June 27, 2017
Australian Markets Weekly: 26 June 2017
Employment growth is realish.
Overview:
- In this week’s Weekly we look below the surface at recent employment growth, which has picked up to a 25k m/m trend pace, well above the 14k m/m pace required to keep the unemployment rate unchanged. Is it real? Our conclusion is mostly “yes”.
- We dissect employment growth into its sample components to gauge whether recent growth is “real” or not. We find most of the jobs growth over the past 3-months has been driven by the common sample and not from sample rotation effects as had occurred in the past during months of strong employment gains. However, much of the growth in the common sample has come from changes in response rates (i.e. a person not answering last month but answering this month).

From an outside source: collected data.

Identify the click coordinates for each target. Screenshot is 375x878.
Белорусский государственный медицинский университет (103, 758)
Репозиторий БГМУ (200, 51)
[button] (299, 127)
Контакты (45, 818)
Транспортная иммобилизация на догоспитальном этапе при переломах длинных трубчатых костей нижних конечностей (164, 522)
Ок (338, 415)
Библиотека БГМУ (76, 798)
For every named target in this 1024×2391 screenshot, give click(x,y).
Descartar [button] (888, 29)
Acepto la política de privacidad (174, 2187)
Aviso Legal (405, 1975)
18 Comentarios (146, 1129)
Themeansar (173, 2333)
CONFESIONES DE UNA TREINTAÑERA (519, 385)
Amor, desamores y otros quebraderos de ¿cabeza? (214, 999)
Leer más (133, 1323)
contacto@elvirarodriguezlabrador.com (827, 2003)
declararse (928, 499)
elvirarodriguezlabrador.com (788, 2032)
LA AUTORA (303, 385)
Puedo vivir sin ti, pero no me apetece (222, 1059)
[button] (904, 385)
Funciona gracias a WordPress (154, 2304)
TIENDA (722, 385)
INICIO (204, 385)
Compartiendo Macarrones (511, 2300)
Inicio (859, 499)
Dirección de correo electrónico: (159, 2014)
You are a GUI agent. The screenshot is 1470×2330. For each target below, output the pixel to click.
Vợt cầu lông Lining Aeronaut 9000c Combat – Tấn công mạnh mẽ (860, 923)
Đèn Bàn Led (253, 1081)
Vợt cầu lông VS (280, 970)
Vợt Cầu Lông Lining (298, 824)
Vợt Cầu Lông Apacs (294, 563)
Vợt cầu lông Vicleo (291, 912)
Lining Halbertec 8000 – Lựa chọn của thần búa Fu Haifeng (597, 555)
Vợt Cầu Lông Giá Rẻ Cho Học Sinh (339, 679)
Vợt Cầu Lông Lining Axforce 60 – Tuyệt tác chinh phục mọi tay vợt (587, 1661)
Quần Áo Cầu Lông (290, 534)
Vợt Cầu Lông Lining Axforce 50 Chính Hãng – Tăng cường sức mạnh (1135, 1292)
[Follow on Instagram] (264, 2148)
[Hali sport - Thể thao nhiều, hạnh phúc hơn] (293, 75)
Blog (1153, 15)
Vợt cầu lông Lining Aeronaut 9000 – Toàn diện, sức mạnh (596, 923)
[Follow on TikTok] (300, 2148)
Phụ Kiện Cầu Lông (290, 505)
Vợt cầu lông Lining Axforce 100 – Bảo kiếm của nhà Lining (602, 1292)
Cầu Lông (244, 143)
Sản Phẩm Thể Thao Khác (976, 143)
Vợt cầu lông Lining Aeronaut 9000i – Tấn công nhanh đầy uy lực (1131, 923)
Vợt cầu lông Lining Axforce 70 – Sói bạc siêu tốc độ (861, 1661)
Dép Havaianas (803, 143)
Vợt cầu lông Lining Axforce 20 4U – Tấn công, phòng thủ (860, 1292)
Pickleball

- While it is likely the unmatched change in the common sample is more reflective of the level of employment, it is not necessarily an accurate representation of recent employment growth and should be read more as a correction to prior weak months when the person failed to respond to the labour market survey. This thus suggests the pace of employment growth may slow in the months ahead. Nevertheless, our NAB Business Survey still points to trend growth of around 20k m/m.
- An industry breakdown of recent employment growth suggests it is broad-based with employment growing in industries that account for 74% of employment. Interestingly, the mining industry has turned from being a headwind to a tailwind, contributing around 13k jobs on net over the past year after prior declines. The improvement in mining employment is likely to reinforce the RBA’s view of the “transition to lower levels of mining investment…was almost complete”. The two weak points remain in retail (net -25k jobs lost y/y) and agriculture (net -22k y/y).
- The past week has been quiet in markets. The most significant development has been the flurry of central banks removing expectations of further policy easing and getting the market into thinking about the possibility of removing accommodation. We think Australia will lag this development given elevated underemployment and subdued wages growth.
- This week also looks quiet. Domestically we get Credit Statistics Friday with little in the way of other local data. Consequently domestic markets are likely to take their lead from international events, with US PCE inflation Friday along with China’s PMIs. There is also a plethora of central bank speakers offering many sound-bite opportunities. Those to watch include Draghi on Monday and Yellen on Wednesday.
- AUD volatility remains by and large a function of USD volatility, prompting us to nudge our AUD/USD Q3 forecast up to 0.73 from 0.71 while retaining our 0.70 year-end forecast. The US dollar has at least stopped falling with lower yields, having earlier become slightly oversold. Higher wages and/or revived hopes for tax reform are pre-requisites for renewed USD appreciation, which we expect by Q4.